A cellular antioxidant activity (CAA) assay for quantifying the antioxidant activity of phytochemicals, food extracts, and dietary supplements has been developed. Dichlorofluorescin is a probe that is trapped within cells and is easily oxidized to fluorescent dichlorofluorescein (DCF). The method measures the ability of compounds to prevent the formation of DCF by 2,2'-azobis(2-amidinopropane) dihydrochloride (ABAP)-generated peroxyl radicals in human hepatocarcinoma HepG2 cells. The decrease in cellular fluorescence when compared to the control cells indicates the antioxidant capacity of the compounds. The antioxidant activities of selected phytochemicals and fruit extracts were evaluated using the CAA assay, and the results were expressed in micromoles of quercetin equivalents per 100 micromol of phytochemical or micromoles of quercetin equivalents per 100 g of fresh fruit.
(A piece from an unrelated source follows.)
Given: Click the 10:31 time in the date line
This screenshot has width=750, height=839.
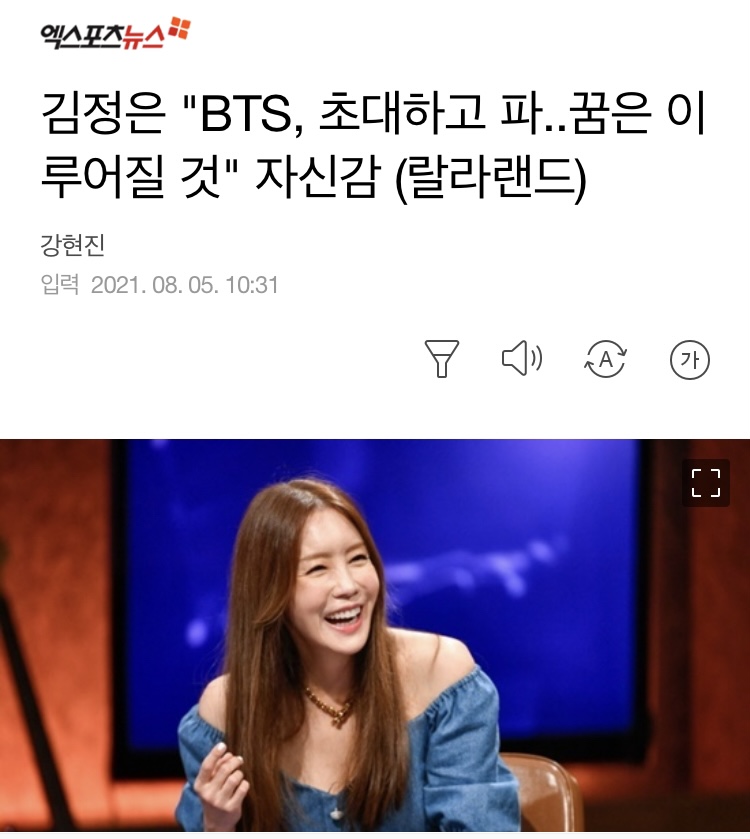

Quercetin had the highest CAA value, followed by kaempferol, epigallocatechin gallate (EGCG), myricetin, and luteolin among the pure compounds tested. Among the selected fruits tested, blueberry had the highest CAA value, followed by cranberry > apple = red grape > green grape. The CAA assay is a more biologically relevant method than the popular chemistry antioxidant activity assays because it accounts for some aspects of uptake, metabolism, and location of antioxidant compounds within cells.